• **Source records**
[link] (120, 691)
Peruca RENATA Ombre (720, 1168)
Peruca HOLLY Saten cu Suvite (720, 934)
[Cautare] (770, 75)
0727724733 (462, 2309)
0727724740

• **WHAT YOU WILL DO**
Extract every line above containing the word "Peruca".

• **YOUR RESPONSE**
Peruca RENATA Ombre (720, 1168)
Peruca HOLLY Saten cu Suvite (720, 934)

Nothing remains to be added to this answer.